◆ Vorliegender Text ◆
__________
Denn Tankred Dorst ist nicht jemand, der mit zwei, drei Allgemeinbegriffen und einigen geschliffenen Sentenzen Gesprächssituationen in den Griff kriegen will. Daß sich Machtmenschen des Machtmittels Sprache bedienen, um die Realität sich anzupassen, ist schließlich ein Thema, das er in vielen seiner Stücke dargestellt hat. Und ein Machtmensch ist Tankred Dorst ganz sicher nicht.

In der ungezwungenen Atmosphäre der locker gefüllten Schauspielhauskantine erzählte der Stückeschreiber von seiner Arbeit - unpreziös, ungeschraubt und ungedrechselt. Der Eindruck, einen der bedeutendsten und meistgespielten Autoren Deutschlands vor sich zu haben, verlor sich schnell. Tankred Dorst ist auf eine so selbstverständliche Weise Schriftsteller, daß er Künstlerposen nicht braucht. Wie ein Schreiner oder Schlosser seine handwerklichen Techniken erklären würde, so berichtete Dorst von den Voraussetzungen und Grundzügen seines Schreibhandwerks.

Er gewährte Einblicke in seine Werkstatt, und man erfuhr, daß Dorst immer zuerst den Schluß eines Stückes schreibt, daß er schmale Hefte benutzt, weil ihm das Format helfe, seine Sätze kurz zu halten. Und er sprach über die Motivation seines Stückeschreibens. „Die Schöpfung noch einmal machen“, das sei, so Dorst, sich für die Maßlosigkeit des Anspruchs selbst belächelnd, seine schriftstellerische Utopie. Er habe sich eben dafür entschieden, nicht über sich, sondern „über andere“ zu schreiben, und wolle in seinen Stücken - nach dem Vorbild Hauptmanns und Goldonis - eine möglichst große Vielfalt an Figuren entwerfen.

Identifizieren tut er sich mit seinen Figuren nicht. Sie seien Fremde für ihn, die er im Schreiben von innen heraus zu verstehen suche. Aber natürlich hat Tankred Dorst einige Figuren, die ihn mehr beschäftigen als andere. Eine davon ist Herr Paul aus dem gleichnamigen Stück, das derzeit im Schauspielhaus gezeigt wird. Immer wenn er über diesen Held des Bleibens sprach, mußte man sich des Eindrucks erwehren, es ginge gar nicht um eine literarische Figur, sondern um eine reale Person.
__________
Daten zur Verortung anhand von Pixelkoordinaten:
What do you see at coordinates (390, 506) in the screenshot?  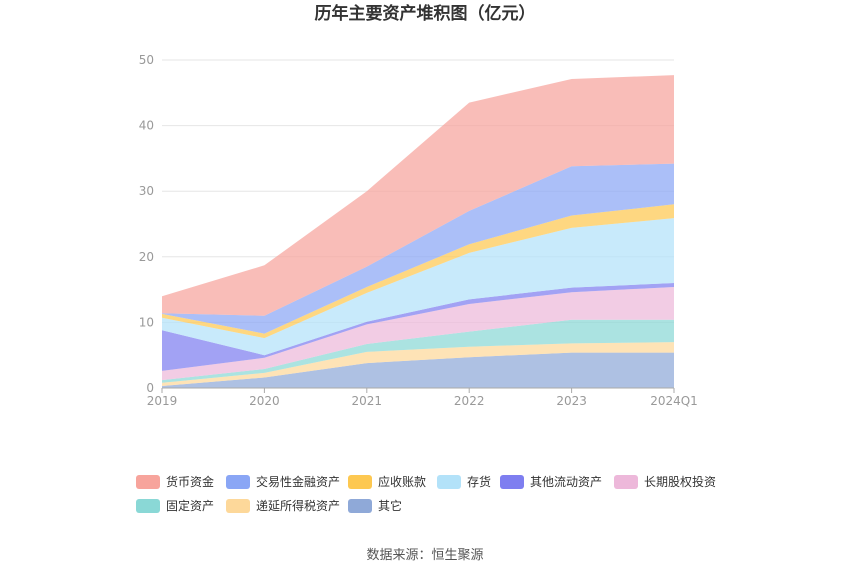 I see `legend-label: 其它` at bounding box center [390, 506].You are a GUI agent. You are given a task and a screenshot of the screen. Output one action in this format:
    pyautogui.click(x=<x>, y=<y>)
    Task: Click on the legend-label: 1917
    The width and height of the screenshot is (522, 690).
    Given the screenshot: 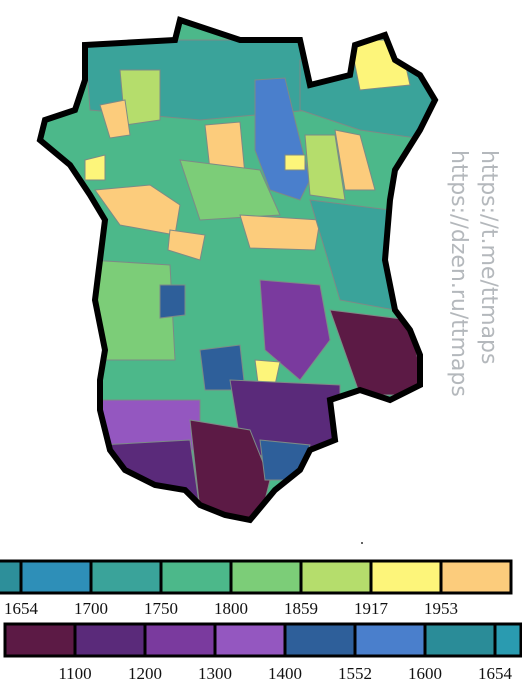 What is the action you would take?
    pyautogui.click(x=372, y=608)
    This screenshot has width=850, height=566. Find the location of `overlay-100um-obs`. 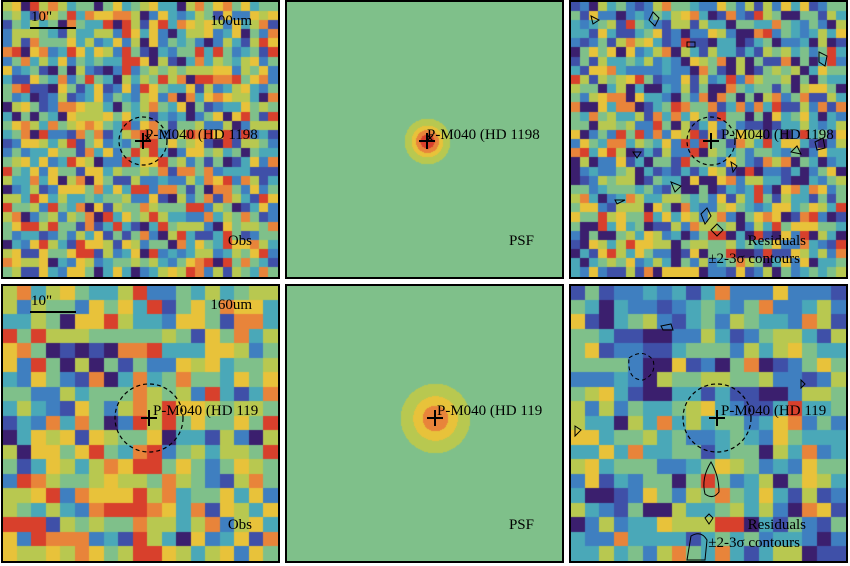

overlay-100um-obs is located at coordinates (143, 141).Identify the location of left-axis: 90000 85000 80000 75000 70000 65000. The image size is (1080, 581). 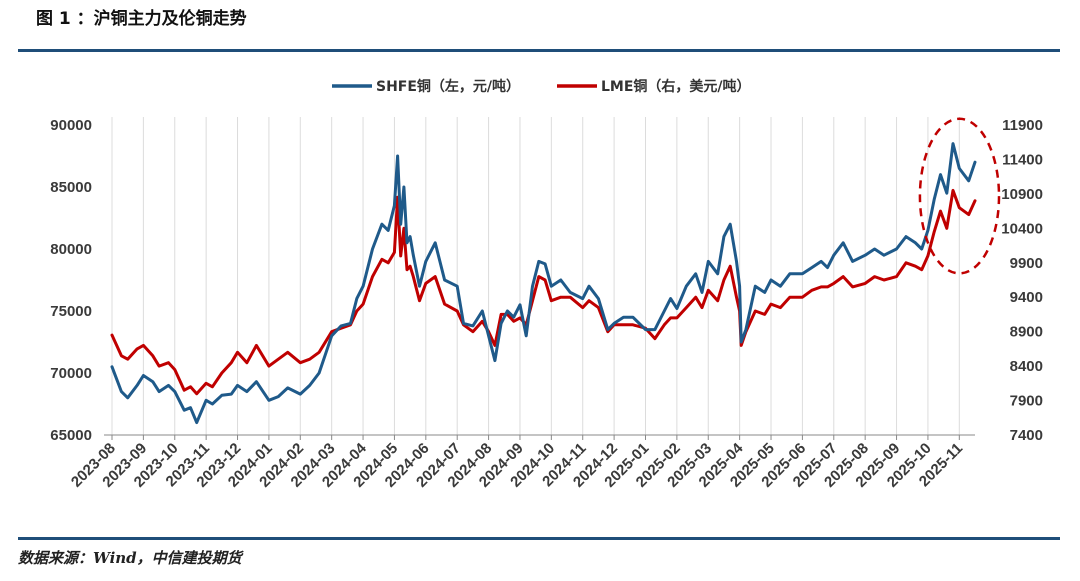
(71, 280).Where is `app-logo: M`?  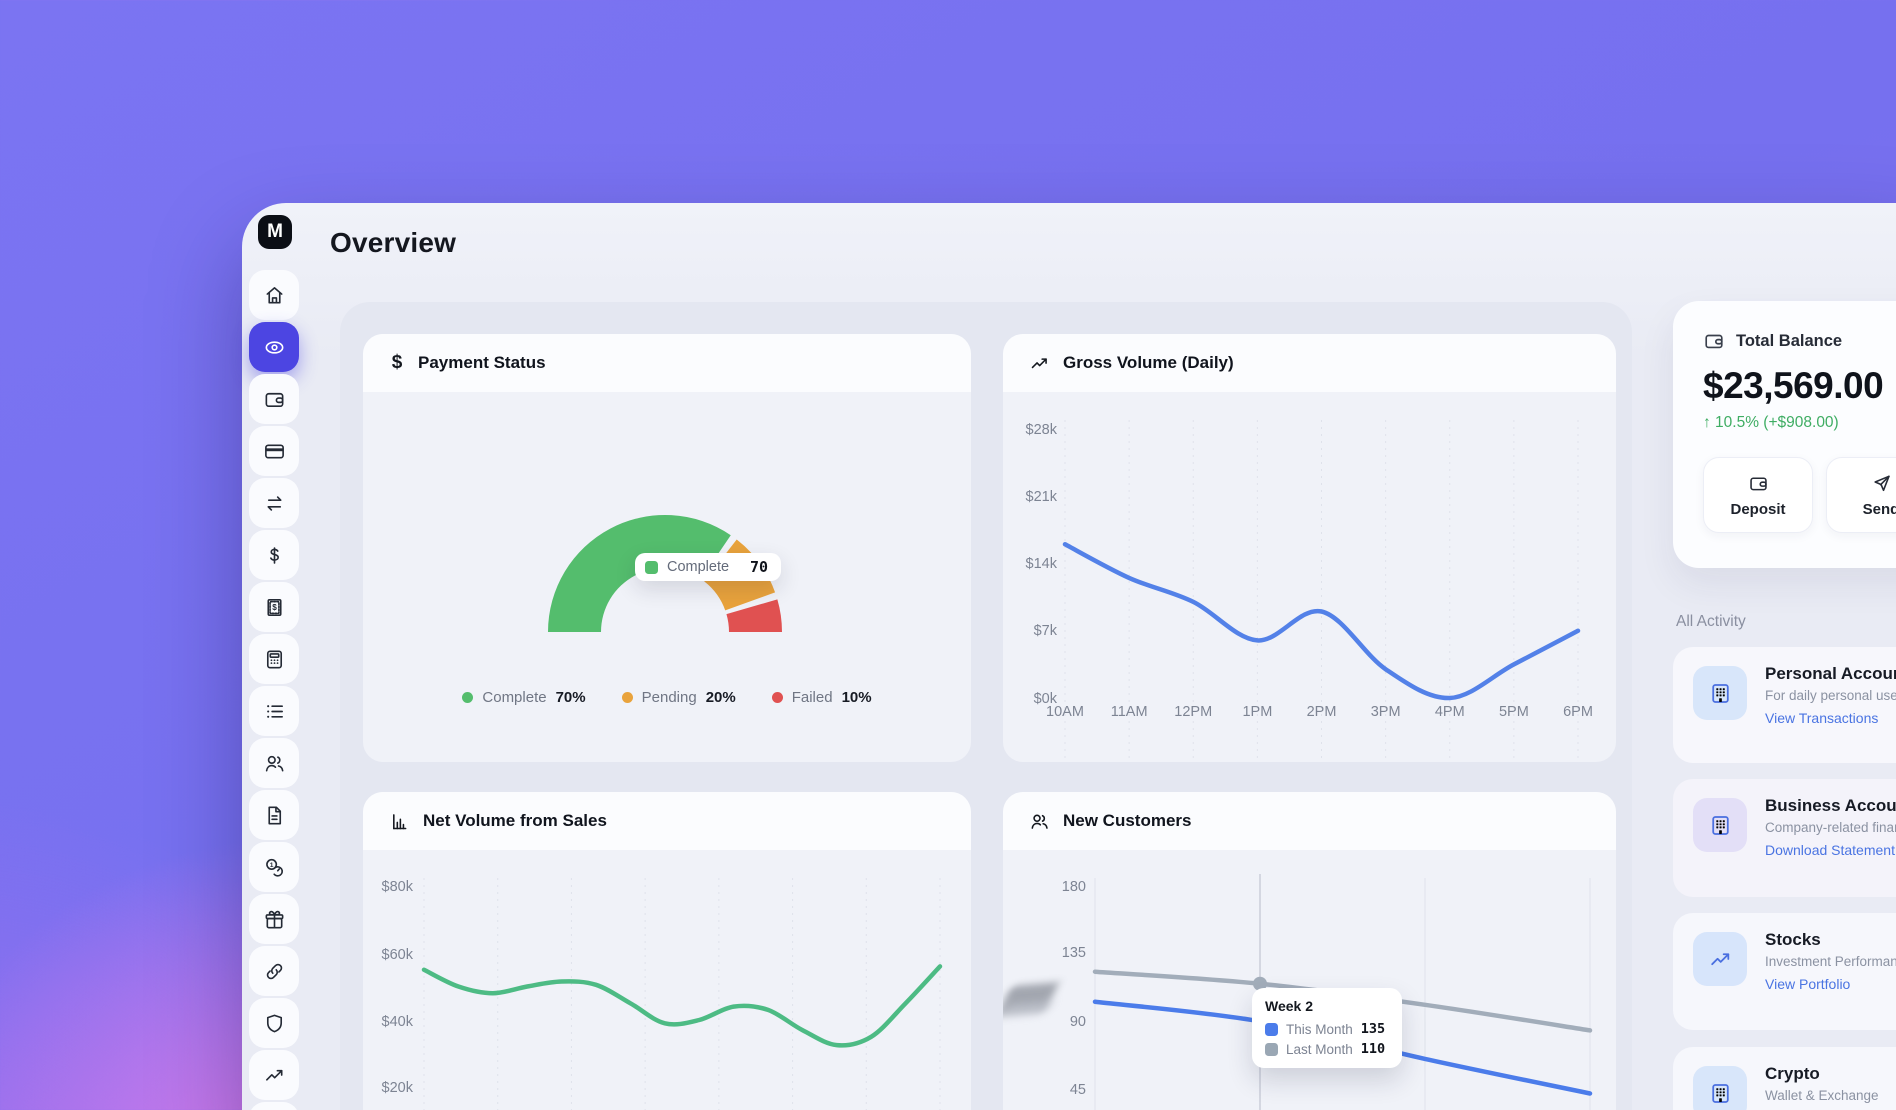 app-logo: M is located at coordinates (275, 232).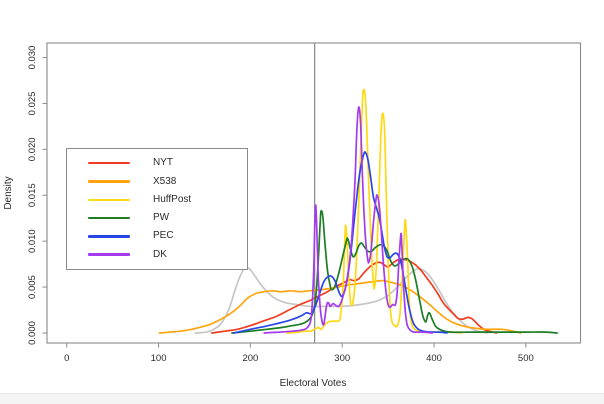 Image resolution: width=604 pixels, height=404 pixels. I want to click on legend-label-huffpost: HuffPost, so click(172, 199).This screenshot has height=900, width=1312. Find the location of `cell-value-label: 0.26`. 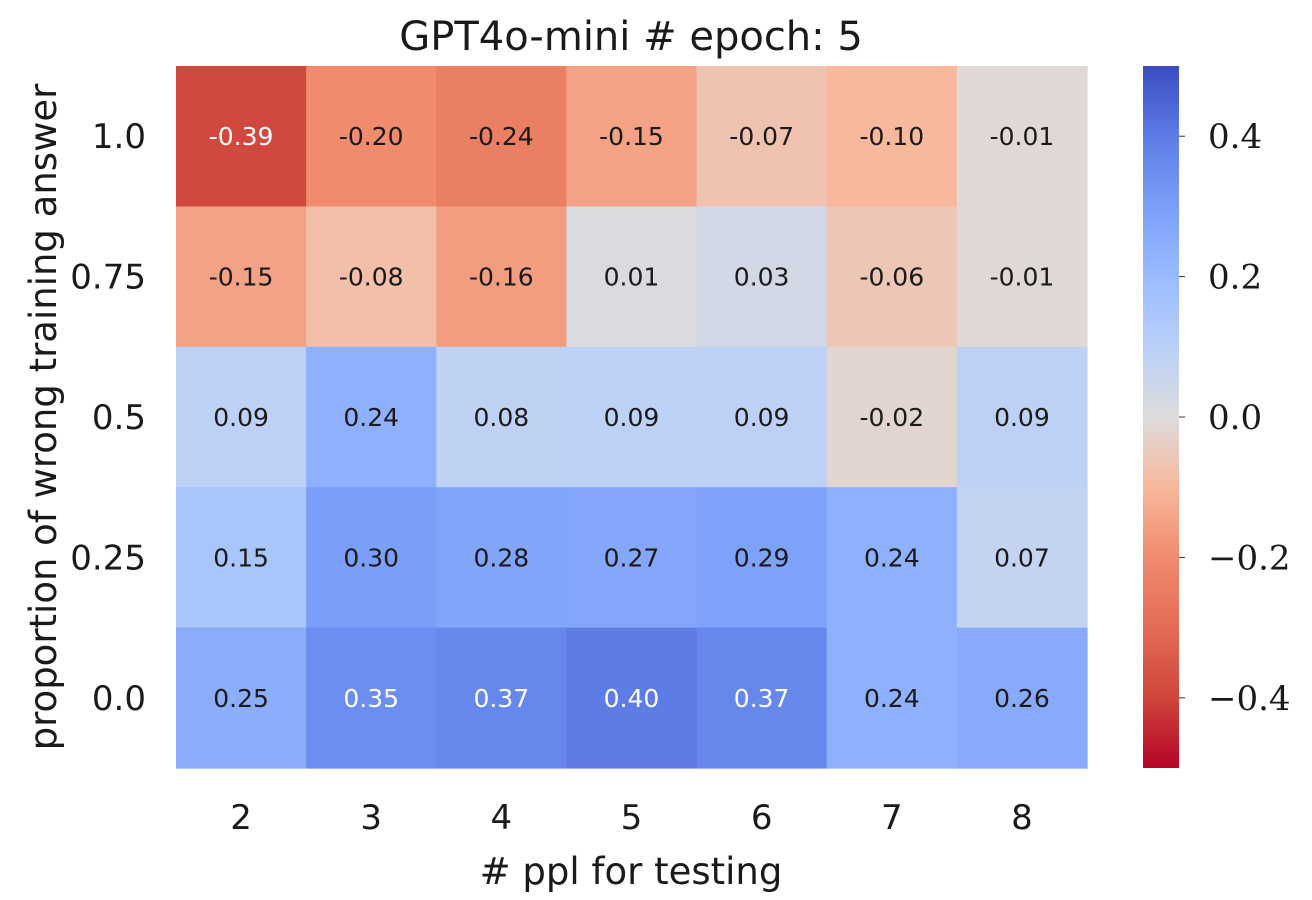

cell-value-label: 0.26 is located at coordinates (1022, 698).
__________
◆ Aufgabe ◆
Prüfen Sie, ob die folgenden Aussagen mit dem Text über Tankred Dorst übereinstimmen. Antworten Sie jeweils mit Ja oder Nein und zitieren Sie die ausschlaggebenden Worte des Textes wörtlich.
1. Dorst schreibt bei einem Stück immer zuerst den Schluss.
2. Dorst identifiziert sich mit seinen Figuren.
3. Das Stück „Herr Paul“ wird zurzeit im Schauspielhaus gezeigt.

◆ Antwort ◆
1. Ja: „daß Dorst immer zuerst den Schluß eines Stückes schreibt“
2. Nein: „Identifizieren tut er sich mit seinen Figuren nicht.“
3. Ja: „das derzeit im Schauspielhaus gezeigt wird“